Tout récemment, le MASSE publiait un bilan des trois années d’existence du TSS dont les constats sont extrêmement préoccupants en ce qui a trait à l’accès à la justice et aux droits des chômeurs et chômeuses. En effet, la création du TSS a non seulement éliminé le tripartisme en première instance, mais aussi on a en plus fait perdre aux personnes leur appel de plein droit puisqu’un décideur peut rejeter une cause sans même l’avoir entendue (rejet sommaire) et qu’en deuxième instance, l’appelant doit demander la permission pour être entendu. Pour la porte-parole du MASSE, Marie-Hélène Arruda : « Quand on regarde les données, on fait le constat alarmant que dans les quelques cas où des rejets sommaires ont été contestés, la moitié d’entre eux ont été renversés. Cette situation démontre bien l’utilisation abusive de cette mesure qui enlève le droit d’être entendu aux chômeurs et chômeuses. » Par ailleurs, près de la moitié des personnes ayant demandé à ce que leur cause soit entendue à la division des appels n’en ont pas obtenu l’autorisation.

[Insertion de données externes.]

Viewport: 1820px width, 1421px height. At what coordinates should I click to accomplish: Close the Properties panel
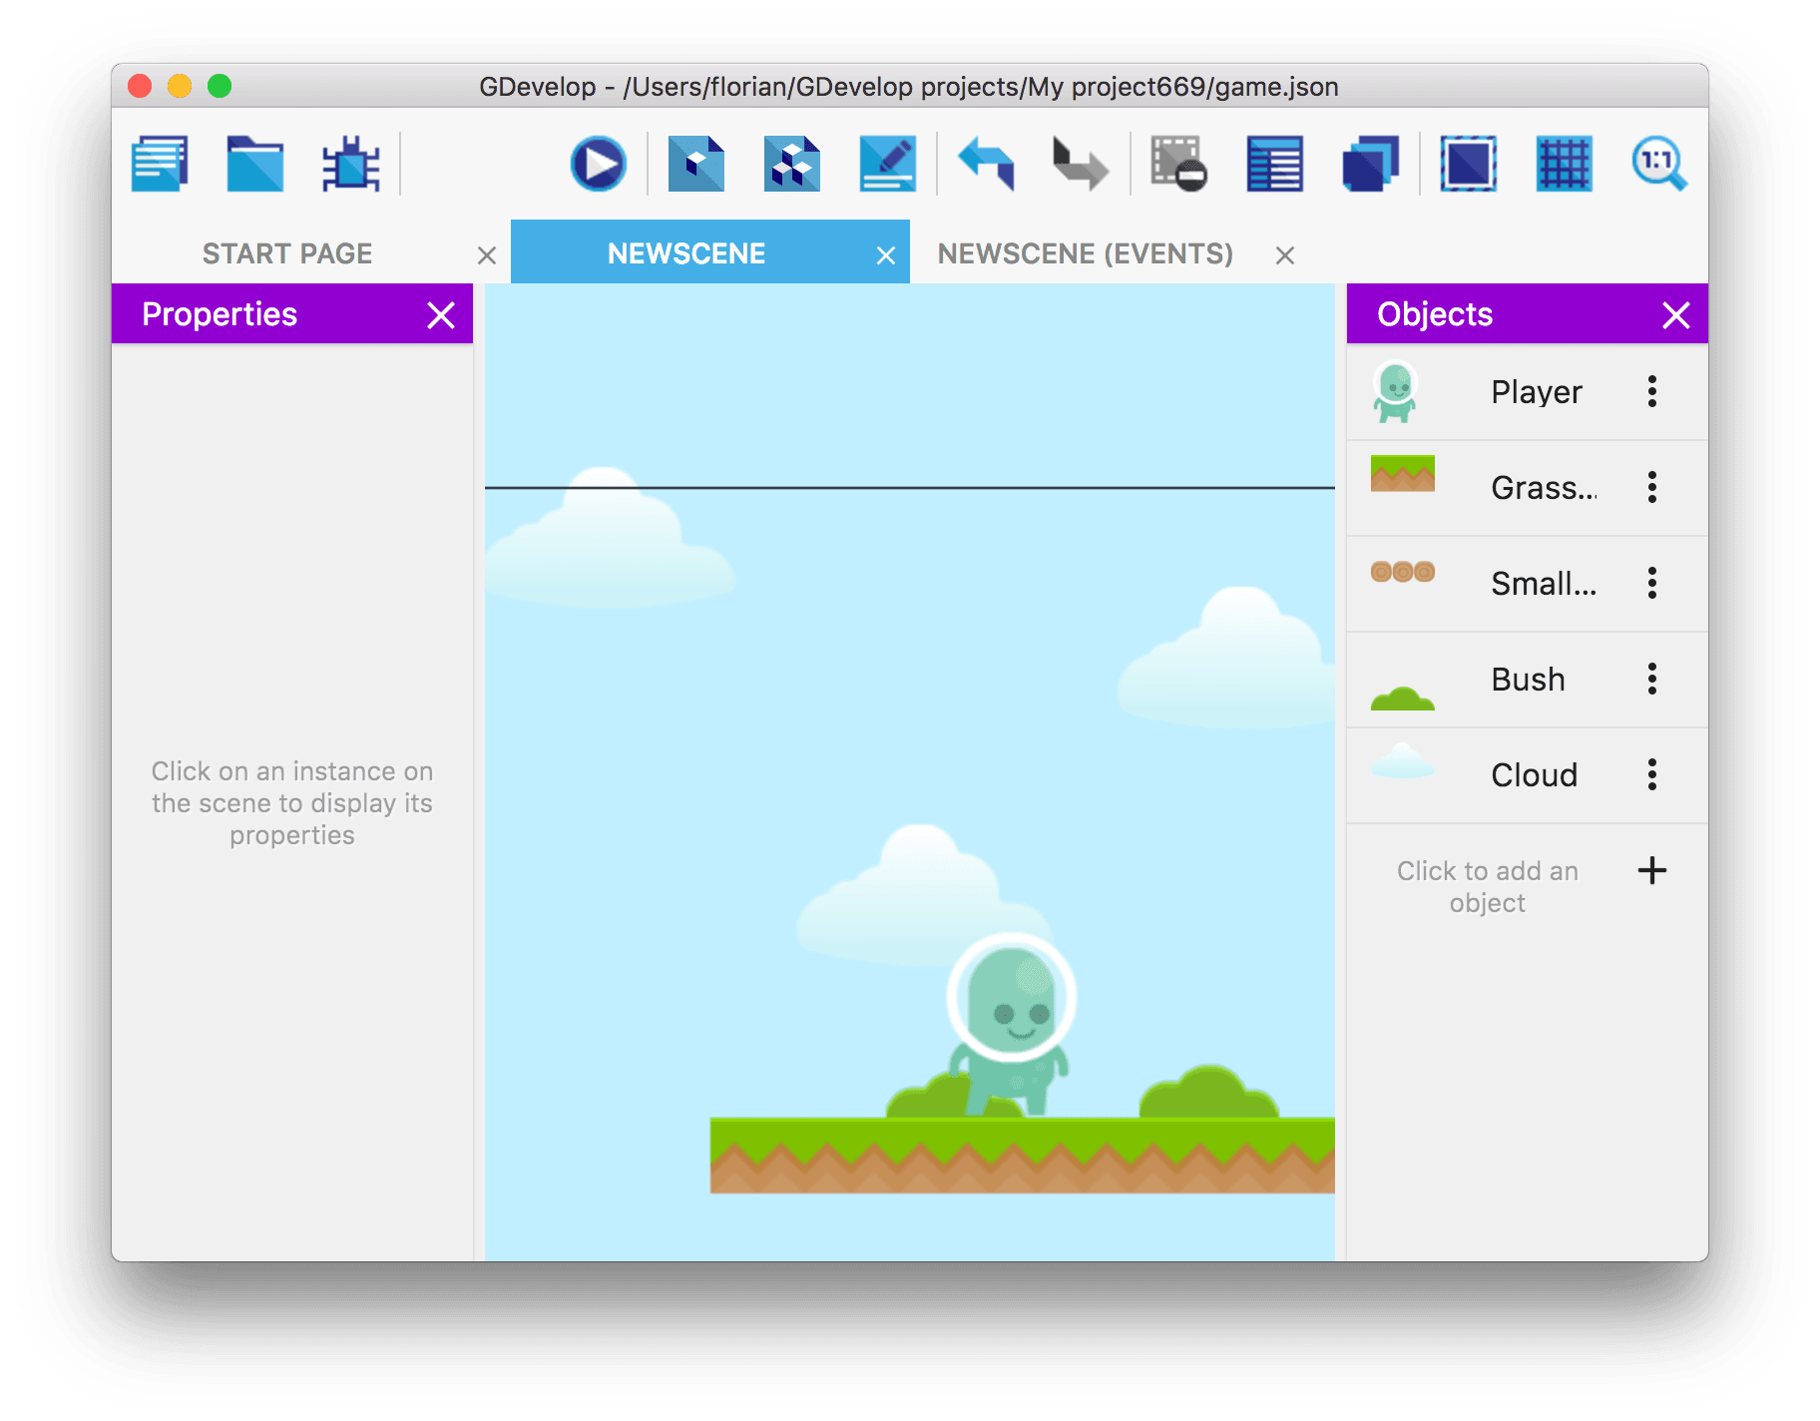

Autre nouveauté amenée par le TSS, les audiences peuvent se tenir de différentes façons. « Malheureusement, nous observons que l’audience en personne, qui était la norme avant la réforme, est maintenant devenue l’exception », déplore le vice-président de la CSN, Jean Lacharité. En 2014-2015, à la division générale, 68,5 % des audiences ont été tenues par téléphone. Les audiences en personne ne représentent plus que 16,4 % des audiences en première instance : « Certains croient que le fait de tenir des audiences par téléphone ou par visioconférence ne change rien. Mais les études et l’expérience démontrent qu’il y a un effet certain sur le niveau de stress et d’inconfort des appelants. Elles démontrent également que la crédibilité peut être difficilement évaluable virtuellement et que cette distance joue négativement sur l’empathie du décideur », poursuit Jean Lacharité.

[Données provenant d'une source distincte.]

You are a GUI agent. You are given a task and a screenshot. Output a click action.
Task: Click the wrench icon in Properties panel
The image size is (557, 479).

Et ce, sans parler des délais et de la complexité de la procédure qui ont pour effet de décourager les chômeurs et chômeuses à contester une décision. En effet, le nombre d’appels a diminué de façon draconienne, alors que les délais de traitement, quant à eux, ont explosé (262 jours à la division générale du TSS et 395 jours à la division d’appel). « Ça n’a pas de bon sens de devoir attendre plus d’un an pour qu’un tribunal détermine si tu as droit à des prestations d’assurance-emploi. Il est urgent que des changements se fassent à ce niveau, car pendant ce temps-là, les chômeurs n’ont accès à aucune source de revenus », ajoute la porte-parole du MASSE.

Ainsi, le MASSE, la FTQ, la CSN et plusieurs autres acteurs dont le Congrès du travail du Canada, la Centrale des syndicats du Québec et la coalition Good Jobs for All ont déjà appuyé la déclaration qui presse le gouvernement Trudeau à respecter ses promesses et à agir rapidement en établissant un tribunal tripartite. Ils lui demandent notamment d’agir en établissant une procédure de sélection des décideurs qui respecte des critères de neutralité, de connaissance des réalités locales et de compétences, en abolissant le caractère obligatoire de la révision administrative et, finalement, en établissant des règles procédurales assurant que ce tribunal respecte la justice naturelle.